If thread A reads property P, and thread B writes property P, then
both thread A AND thread B MUST use some form of synchronization. It
is incorrect not to. The java memory model allows threads to have
their own copy of core memory, and it is only flushed during
synchronization. thread B could update P many times, but A isn't
guarantied to see any of it. Worse, it could see the updates in an
unpredictable order, including partial updates etc...
I recommend the book Java Concurrency In Practice.

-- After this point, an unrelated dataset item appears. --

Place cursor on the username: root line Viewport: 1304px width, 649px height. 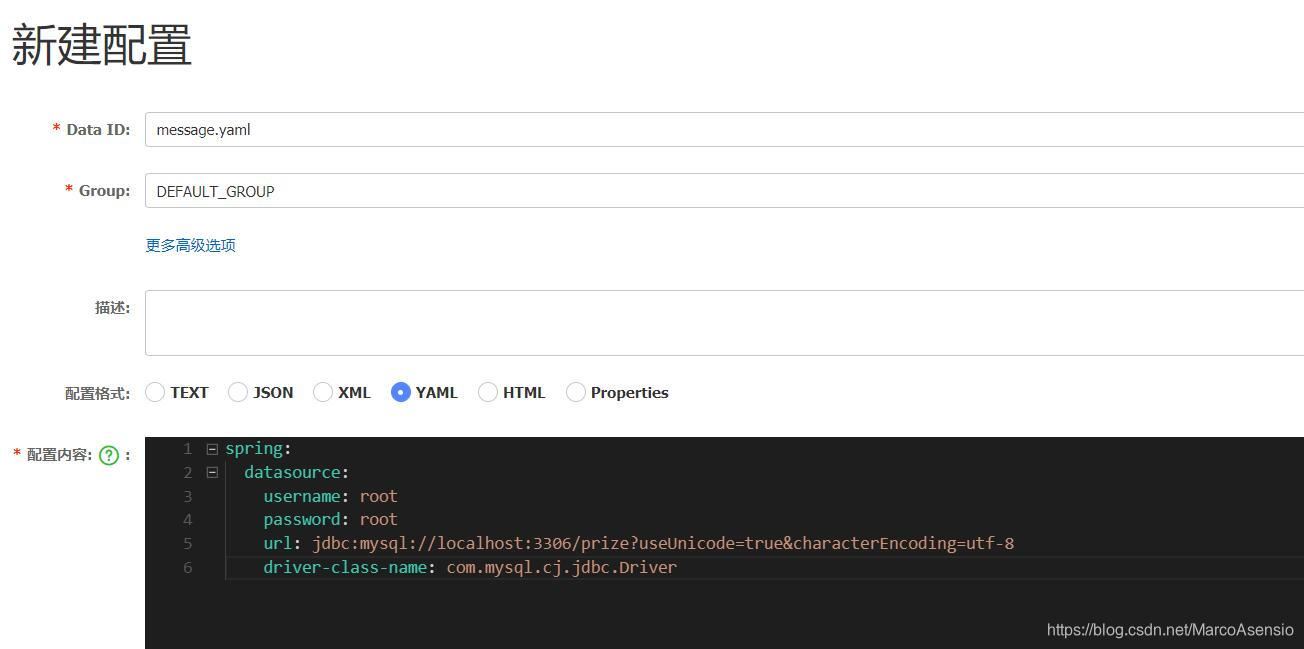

<http://www.javaconcurrencyinpractice.com/>
It gives you all the details you need to write a robust and correct
multithreaded application.
Mr B - 13 Mar 2007 13:04 GMT
Thanks alot for the response guys. Well what I want to acheive is the
ability for concurrently executing threads to insert records into
various different collections at the same time. A thread to also deal
with displaying the collection at any time to the user, but a snapshot
of the collection at that time, so I understand that this method
should have exclusive access to the collection, so things cannnot be
inserted, and be syncronized so the same method cannot be called by
another thread, breaking up the output with output from another
display thread. If this can be achieved with sychronize aswell then I
will look into doing this, but wouldn't semaphores be safer?
Semaphores that can manage the number of free slots available and
mutually exclusive access aswell? How could sychronize manage manage
the number of free spaces, would a semaphore be used here?
> If thread A reads property P, and thread B writes property P, then
> both thread A AND thread B MUST use some form of synchronization.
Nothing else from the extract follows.